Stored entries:
────

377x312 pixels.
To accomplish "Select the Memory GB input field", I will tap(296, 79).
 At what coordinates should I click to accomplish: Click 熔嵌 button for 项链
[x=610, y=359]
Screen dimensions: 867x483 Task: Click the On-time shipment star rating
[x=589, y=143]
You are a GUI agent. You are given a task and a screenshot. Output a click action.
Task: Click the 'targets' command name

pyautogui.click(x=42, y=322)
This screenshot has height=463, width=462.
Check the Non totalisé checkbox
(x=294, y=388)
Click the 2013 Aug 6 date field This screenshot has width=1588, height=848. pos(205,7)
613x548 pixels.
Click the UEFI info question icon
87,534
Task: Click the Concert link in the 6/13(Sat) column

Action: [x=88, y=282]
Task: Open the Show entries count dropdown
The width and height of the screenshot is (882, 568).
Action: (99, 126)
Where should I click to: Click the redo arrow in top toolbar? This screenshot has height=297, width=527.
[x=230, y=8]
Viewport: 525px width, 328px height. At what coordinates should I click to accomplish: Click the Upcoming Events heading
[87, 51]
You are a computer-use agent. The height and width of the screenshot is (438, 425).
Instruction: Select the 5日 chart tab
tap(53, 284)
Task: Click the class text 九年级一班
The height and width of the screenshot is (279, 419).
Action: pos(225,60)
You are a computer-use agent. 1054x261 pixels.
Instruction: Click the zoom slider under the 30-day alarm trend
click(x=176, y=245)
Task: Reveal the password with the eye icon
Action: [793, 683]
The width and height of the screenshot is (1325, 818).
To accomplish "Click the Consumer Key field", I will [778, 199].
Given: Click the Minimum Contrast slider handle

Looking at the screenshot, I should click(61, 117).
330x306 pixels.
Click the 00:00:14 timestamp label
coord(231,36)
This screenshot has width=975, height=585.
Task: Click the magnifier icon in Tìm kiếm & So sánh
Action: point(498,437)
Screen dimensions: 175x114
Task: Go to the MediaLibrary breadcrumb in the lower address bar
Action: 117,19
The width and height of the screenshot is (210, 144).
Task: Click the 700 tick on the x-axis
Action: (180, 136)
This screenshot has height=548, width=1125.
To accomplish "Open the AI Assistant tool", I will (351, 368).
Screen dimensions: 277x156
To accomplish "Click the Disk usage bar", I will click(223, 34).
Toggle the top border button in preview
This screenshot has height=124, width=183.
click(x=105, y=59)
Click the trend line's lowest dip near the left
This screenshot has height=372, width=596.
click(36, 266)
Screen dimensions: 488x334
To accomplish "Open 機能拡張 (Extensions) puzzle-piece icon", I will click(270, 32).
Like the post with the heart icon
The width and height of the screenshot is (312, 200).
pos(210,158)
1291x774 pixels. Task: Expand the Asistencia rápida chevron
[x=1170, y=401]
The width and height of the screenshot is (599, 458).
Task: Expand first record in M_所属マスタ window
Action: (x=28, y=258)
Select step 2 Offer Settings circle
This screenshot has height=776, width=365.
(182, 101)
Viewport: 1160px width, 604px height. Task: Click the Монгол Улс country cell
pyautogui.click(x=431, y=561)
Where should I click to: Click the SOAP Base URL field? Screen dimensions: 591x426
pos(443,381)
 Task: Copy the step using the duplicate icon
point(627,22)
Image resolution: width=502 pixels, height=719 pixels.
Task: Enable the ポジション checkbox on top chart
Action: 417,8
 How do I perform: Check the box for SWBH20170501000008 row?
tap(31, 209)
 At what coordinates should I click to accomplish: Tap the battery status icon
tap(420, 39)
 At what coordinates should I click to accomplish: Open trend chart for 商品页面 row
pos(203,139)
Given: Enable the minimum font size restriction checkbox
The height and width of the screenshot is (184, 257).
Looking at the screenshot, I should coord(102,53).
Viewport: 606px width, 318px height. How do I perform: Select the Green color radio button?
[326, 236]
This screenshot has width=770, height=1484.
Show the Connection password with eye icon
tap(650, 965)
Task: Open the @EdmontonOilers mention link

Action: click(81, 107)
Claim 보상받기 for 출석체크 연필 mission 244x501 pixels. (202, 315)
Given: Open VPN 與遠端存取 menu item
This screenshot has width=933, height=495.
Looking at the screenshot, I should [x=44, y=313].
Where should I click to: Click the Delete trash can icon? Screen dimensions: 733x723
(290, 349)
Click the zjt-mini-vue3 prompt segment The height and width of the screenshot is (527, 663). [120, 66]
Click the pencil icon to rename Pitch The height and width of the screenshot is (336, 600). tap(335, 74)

────

#### DIRECTIONS:
Your answer must be the records themselves, output again exactly.

#### RESPONSE TO THIS EXERCISE:
377x312 pixels.
To accomplish "Select the Memory GB input field", I will tap(296, 79).
 At what coordinates should I click to accomplish: Click 熔嵌 button for 项链
[x=610, y=359]
Screen dimensions: 867x483 Task: Click the On-time shipment star rating
[x=589, y=143]
You are a GUI agent. You are given a task and a screenshot. Output a click action.
Task: Click the 'targets' command name

pyautogui.click(x=42, y=322)
This screenshot has height=463, width=462.
Check the Non totalisé checkbox
(x=294, y=388)
Click the 2013 Aug 6 date field This screenshot has width=1588, height=848. pos(205,7)
613x548 pixels.
Click the UEFI info question icon
87,534
Task: Click the Concert link in the 6/13(Sat) column

Action: [x=88, y=282]
Task: Open the Show entries count dropdown
The width and height of the screenshot is (882, 568).
Action: (99, 126)
Where should I click to: Click the redo arrow in top toolbar? This screenshot has height=297, width=527.
[x=230, y=8]
Viewport: 525px width, 328px height. At what coordinates should I click to accomplish: Click the Upcoming Events heading
[87, 51]
You are a computer-use agent. The height and width of the screenshot is (438, 425).
Instruction: Select the 5日 chart tab
tap(53, 284)
Task: Click the class text 九年级一班
The height and width of the screenshot is (279, 419).
Action: pos(225,60)
You are a computer-use agent. 1054x261 pixels.
Instruction: Click the zoom slider under the 30-day alarm trend
click(x=176, y=245)
Task: Reveal the password with the eye icon
Action: [793, 683]
The width and height of the screenshot is (1325, 818).
To accomplish "Click the Consumer Key field", I will [778, 199].
Given: Click the Minimum Contrast slider handle

Looking at the screenshot, I should click(61, 117).
330x306 pixels.
Click the 00:00:14 timestamp label
coord(231,36)
This screenshot has width=975, height=585.
Task: Click the magnifier icon in Tìm kiếm & So sánh
Action: point(498,437)
Screen dimensions: 175x114
Task: Go to the MediaLibrary breadcrumb in the lower address bar
Action: 117,19
The width and height of the screenshot is (210, 144).
Task: Click the 700 tick on the x-axis
Action: (180, 136)
This screenshot has height=548, width=1125.
To accomplish "Open the AI Assistant tool", I will (351, 368).
Screen dimensions: 277x156
To accomplish "Click the Disk usage bar", I will click(223, 34).
Toggle the top border button in preview
This screenshot has height=124, width=183.
click(x=105, y=59)
Click the trend line's lowest dip near the left
This screenshot has height=372, width=596.
click(36, 266)
Screen dimensions: 488x334
To accomplish "Open 機能拡張 (Extensions) puzzle-piece icon", I will click(270, 32).
Like the post with the heart icon
The width and height of the screenshot is (312, 200).
pos(210,158)
1291x774 pixels. Task: Expand the Asistencia rápida chevron
[x=1170, y=401]
The width and height of the screenshot is (599, 458).
Task: Expand first record in M_所属マスタ window
Action: (x=28, y=258)
Select step 2 Offer Settings circle
This screenshot has height=776, width=365.
(182, 101)
Viewport: 1160px width, 604px height. Task: Click the Монгол Улс country cell
pyautogui.click(x=431, y=561)
Where should I click to: Click the SOAP Base URL field? Screen dimensions: 591x426
pos(443,381)
 Task: Copy the step using the duplicate icon
point(627,22)
Image resolution: width=502 pixels, height=719 pixels.
Task: Enable the ポジション checkbox on top chart
Action: 417,8
 How do I perform: Check the box for SWBH20170501000008 row?
tap(31, 209)
 At what coordinates should I click to accomplish: Tap the battery status icon
tap(420, 39)
 At what coordinates should I click to accomplish: Open trend chart for 商品页面 row
pos(203,139)
Given: Enable the minimum font size restriction checkbox
The height and width of the screenshot is (184, 257).
Looking at the screenshot, I should coord(102,53).
Viewport: 606px width, 318px height. How do I perform: Select the Green color radio button?
[326, 236]
This screenshot has width=770, height=1484.
Show the Connection password with eye icon
tap(650, 965)
Task: Open the @EdmontonOilers mention link

Action: click(81, 107)
Claim 보상받기 for 출석체크 연필 mission 244x501 pixels. (202, 315)
Given: Open VPN 與遠端存取 menu item
This screenshot has width=933, height=495.
Looking at the screenshot, I should [x=44, y=313].
Where should I click to: Click the Delete trash can icon? Screen dimensions: 733x723
(290, 349)
Click the zjt-mini-vue3 prompt segment The height and width of the screenshot is (527, 663). [120, 66]
Click the pencil icon to rename Pitch The height and width of the screenshot is (336, 600). tap(335, 74)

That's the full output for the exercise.